在传统的以家庭和学校为主的儿童生活和学习场所里，监护人、教育者承担了保护儿童个人信息的主要义务[4]。但儿童在使用互联网时通常脱离了学校和家庭的监管，可能毫无防备地在互联网上公布自己的个人信息，而网络运营商大多出于盈利目的，基本上不会主动对儿童个人信息进行保密和监管，这时候就需要国家发挥监管作用。总的来说，儿童个人信息的保护需要多方面全方位的协作。首先，学校和家庭主要对儿童进行网络信息安全知识教育，引导儿童正确使用网络。例如，在申请账号需要填写自己及家人的身份信息时，应及时询问家长该填写是否安全；在网络上进行社交活动时，也应该保持警惕，不能轻易泄露自己的个人信息等等。其次，网络运营商应重视对儿童个人信息的保护，加大保护力度。网络运营商必须制定清晰的隐私保护政策，明确其如何使用收集到的信息。这是比较常规的个人信息保护方式，但是这一保护方式如今也流于形式，很少有人会认真阅读隐私政策的具体内容。对于正当收集到的儿童个人信息，网络运营商应建立保密技术，确保所收集的个人信息的安全性。在监护人不同意网络运营商收集儿童个人信息并要求其终止向儿童提供网络服务时，网络运营商应该及时删除收集的信息、终止提供服务。此外，对于整个网络行业而言，应加强行业自律，必要时可以合理引进 “安全港” 制度。该制度源于1998 年COPPA第1304 条，主要内容是指由行业组织制定包括独立监管或惩戒程序的自律规范和行为指南，然后提交联邦贸易委员会，由它来审核和批准，主要目的是保护儿童隐私。建立安全港制度既提高了行业自律规范的可操作性，又增强了互联网行业对COPPA 的灵活适用[5]。

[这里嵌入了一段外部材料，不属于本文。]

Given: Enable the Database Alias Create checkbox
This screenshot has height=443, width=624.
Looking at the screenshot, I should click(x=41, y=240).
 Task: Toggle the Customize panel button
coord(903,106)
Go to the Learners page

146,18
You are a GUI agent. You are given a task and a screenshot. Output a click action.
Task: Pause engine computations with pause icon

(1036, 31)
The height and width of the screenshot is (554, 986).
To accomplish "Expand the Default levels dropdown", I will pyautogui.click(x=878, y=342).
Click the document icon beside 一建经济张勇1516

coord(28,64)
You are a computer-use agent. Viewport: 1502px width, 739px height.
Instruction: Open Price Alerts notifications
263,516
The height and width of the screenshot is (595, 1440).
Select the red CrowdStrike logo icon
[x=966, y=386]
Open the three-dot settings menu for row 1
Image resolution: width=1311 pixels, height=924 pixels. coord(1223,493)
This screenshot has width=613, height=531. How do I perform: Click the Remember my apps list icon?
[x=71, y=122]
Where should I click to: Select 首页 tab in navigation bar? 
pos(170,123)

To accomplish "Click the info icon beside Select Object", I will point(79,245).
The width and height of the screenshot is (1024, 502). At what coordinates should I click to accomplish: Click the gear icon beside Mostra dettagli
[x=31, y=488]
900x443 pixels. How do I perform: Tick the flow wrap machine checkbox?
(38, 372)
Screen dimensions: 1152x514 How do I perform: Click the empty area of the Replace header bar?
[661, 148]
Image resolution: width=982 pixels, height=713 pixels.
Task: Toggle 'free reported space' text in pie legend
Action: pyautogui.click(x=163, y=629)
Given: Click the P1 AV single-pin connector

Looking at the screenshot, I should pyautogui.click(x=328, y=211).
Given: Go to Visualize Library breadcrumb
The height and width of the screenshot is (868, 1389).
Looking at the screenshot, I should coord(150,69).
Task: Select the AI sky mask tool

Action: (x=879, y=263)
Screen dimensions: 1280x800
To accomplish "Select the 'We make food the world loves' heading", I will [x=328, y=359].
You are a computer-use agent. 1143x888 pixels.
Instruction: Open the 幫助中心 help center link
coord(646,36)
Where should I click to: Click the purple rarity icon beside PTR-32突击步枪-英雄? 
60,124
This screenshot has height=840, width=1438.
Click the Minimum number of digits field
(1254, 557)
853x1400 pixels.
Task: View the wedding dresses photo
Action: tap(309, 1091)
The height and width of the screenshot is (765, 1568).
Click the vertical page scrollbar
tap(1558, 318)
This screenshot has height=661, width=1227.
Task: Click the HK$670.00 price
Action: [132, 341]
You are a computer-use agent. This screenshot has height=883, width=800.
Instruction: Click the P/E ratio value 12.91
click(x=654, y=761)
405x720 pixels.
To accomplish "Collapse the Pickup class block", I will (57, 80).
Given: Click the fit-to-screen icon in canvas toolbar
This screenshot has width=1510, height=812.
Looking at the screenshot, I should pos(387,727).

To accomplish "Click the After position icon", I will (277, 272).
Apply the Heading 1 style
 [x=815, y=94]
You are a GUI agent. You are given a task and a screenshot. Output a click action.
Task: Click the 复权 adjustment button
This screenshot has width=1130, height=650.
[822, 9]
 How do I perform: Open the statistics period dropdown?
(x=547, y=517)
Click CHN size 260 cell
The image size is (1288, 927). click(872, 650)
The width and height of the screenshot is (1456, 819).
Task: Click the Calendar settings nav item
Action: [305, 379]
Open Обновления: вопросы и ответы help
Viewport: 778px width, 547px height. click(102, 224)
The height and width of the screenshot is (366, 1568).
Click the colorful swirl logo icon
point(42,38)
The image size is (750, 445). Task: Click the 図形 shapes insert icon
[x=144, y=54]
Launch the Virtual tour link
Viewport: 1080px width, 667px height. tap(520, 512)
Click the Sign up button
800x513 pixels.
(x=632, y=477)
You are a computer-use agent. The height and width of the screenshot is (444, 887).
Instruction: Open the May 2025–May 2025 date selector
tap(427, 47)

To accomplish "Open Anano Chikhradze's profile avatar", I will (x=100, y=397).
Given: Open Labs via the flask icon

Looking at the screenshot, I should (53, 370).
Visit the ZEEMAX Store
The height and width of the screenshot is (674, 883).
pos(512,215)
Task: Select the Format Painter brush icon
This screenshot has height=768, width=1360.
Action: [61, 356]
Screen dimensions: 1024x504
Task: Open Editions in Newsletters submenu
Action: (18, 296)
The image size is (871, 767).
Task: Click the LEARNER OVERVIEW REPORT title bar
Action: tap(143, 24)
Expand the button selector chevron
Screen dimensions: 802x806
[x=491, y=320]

我们可以借鉴这一制度，由互联网行业负责自主设立有关儿童个人信息保护的行业规范，而有关行政部门则负责审批和备案，从而促进个人信息收集与保存的良性发展。最后，国家行政机关要加强对网络运营商的管理，对泄露、滥用和贩卖儿童个人信息的行为进行惩戒。同时，在行政部门内部进行具体分工，明确各自工作职责，不相互推诿，为儿童健康上网创造条件，各方协力共同为儿童营造一个良好的网络环境。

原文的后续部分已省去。